And I also test on my envoriment.
By setting compiler configure to -gencode arch=compute_80,code=sm_80.
I get following SASS for __threadfence_system()
The underlying implementations are the same, so the overhead of MEMBAR.SC.SYS and MEMBAR.ALL.SYS should be similar. The acquire-release fence is semantically weaker than the sequentially-consistent fence that NVSHMEM currently uses and using the weaker fence could potentially enable some compiler optimizations. The NVSHMEM barrier is meant to synchronize application issued ld/st operations to symmetric buffers, so we would need to evaluate whether acquire-release fence is strong enough for this broad use case.
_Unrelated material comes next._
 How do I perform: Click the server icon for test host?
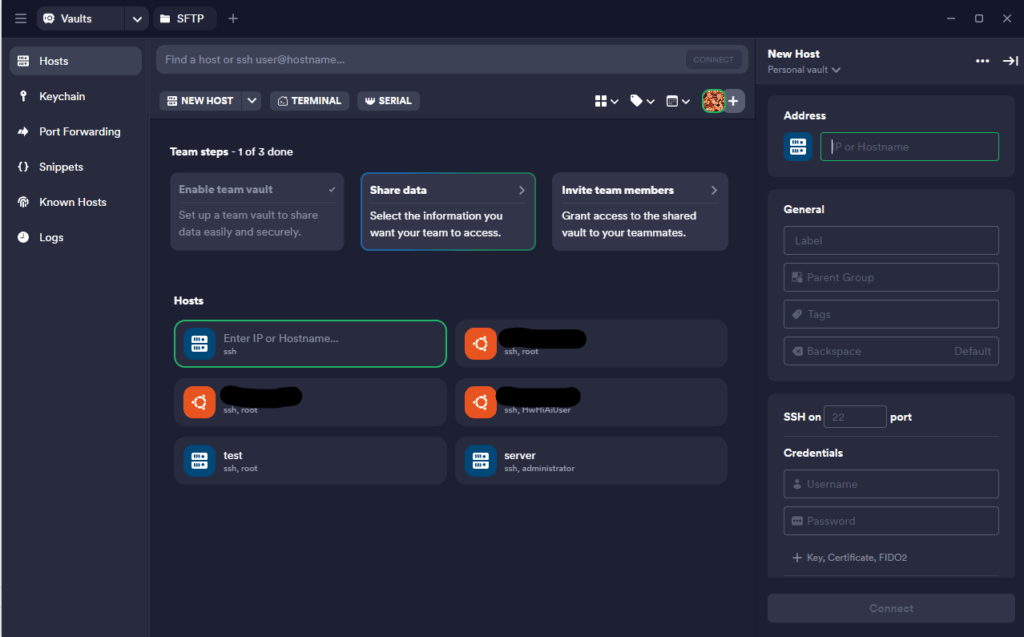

OK, I can get what you said about maybe acq_rel maybe not strong enough.
but is there a real situation that we must use sequentially-consistent fence rather than acq_rel for barrier call.
Besides, I found something in cppreference, it said
Sequential ordering may be necessary for multiple producer-multiple consumer situations where all consumers must observe the actions of all producers occurring in the same order
but I don’t get it when translate this multiple producer-multiple consumer. into nvshmem barrier situation.
the red line here actually is nvshmemi_threadgroup_sync call in nvshmem_barrier,it can make sure that all thread wait here at the same time. In this exactly time, we are sure that both fence.sc.sys(__threadfence_system()) in T1 and T2 are executed in some order. We can assume that F1 preceed F2. So we have W1->F1->F2->R1, which make R2 see the change from T1’s W1. we also have W2->F2->R1, which make R1 see the change from T2’s W2.
Store buffering is the canonical litmus test for sequential consistency. However, NVSHMEM is adding a barrier synchronization (i.e. updating and polling on a flag variable) that synchronizes threads after F1/F2 and prior to R1/R2, which may change the strength of memory barrier needed. It would require some careful consideration to determine if acq_rel can be used. As I mentioned earlier, there hasn’t been a performance argument for this, so we’ve used the stronger memory fence. Please let us know if you’re observing better performance with acq_rel fence.